Ukrainian revolutionary (1856–1887)

Maria Ignatevna Kutitonskaya (Мария Игнатьевна Кутитонская; 1856–1887) was a Ukrainian Narodnik revolutionary. After involvement with a revolutionary circle in Odesa, she was exiled to Siberia. There she attempted to assassinate the military governor Luka Illyashevich.

==Biography==
Maria Kutitonskaya was born into a noble family in Odesa, in 1856. She graduated from school in 1875 and went on to serve in the Odesa City Duma. The following year, she travelled to Paris, where she met Russian revolutionary German Lopatin. After returning to Odesa, she joined the revolutionary circle led by Ivan Kovalskyy. She was arrested for her participation in the circle on 20 July 1878, but was released on bail.

On 19 June 1879, she was arrested again for her continued association with revolutionaries in Odesa. She was found guilty by the Odesa Military District on 5 August and sentenced to 15 years of penal labour, but her sentence was commuted to 4 years by the governor of Odesa. On 15 January 1880, she arrived at the Kara katorga to begin her sentence. On 23 July 1882, she was transferred to the settlement in Aksha.
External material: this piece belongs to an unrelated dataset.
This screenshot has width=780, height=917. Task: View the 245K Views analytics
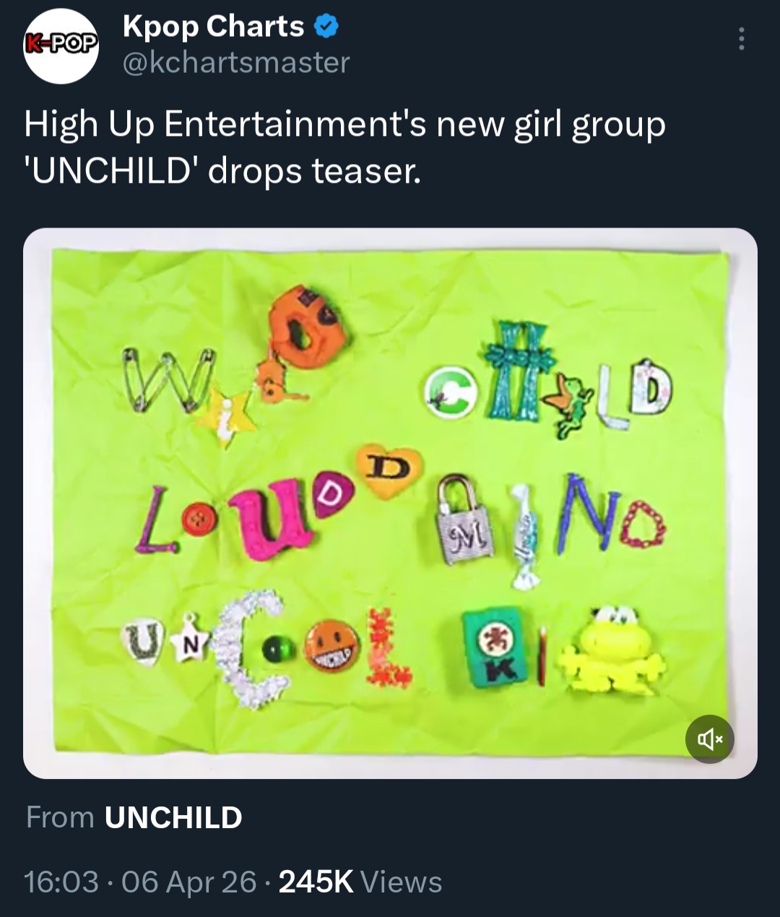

On 16 September 1882, she shot at the governor of Transbaikal Oblast, Luka Illyashevich, in revenge for violence committed against exiles. On 17 November 1882, she was tried for the assassination attempt in Chita and sentenced to death, but the sentence was commuted to indefinite penal labour. She wasn't transferred back to Kara, as the authorities feared her influence on the other prisoners. Instead she was imprisoned in Irkutsk on 7 January 1883. She died there from tuberculosis on 4 May 1887.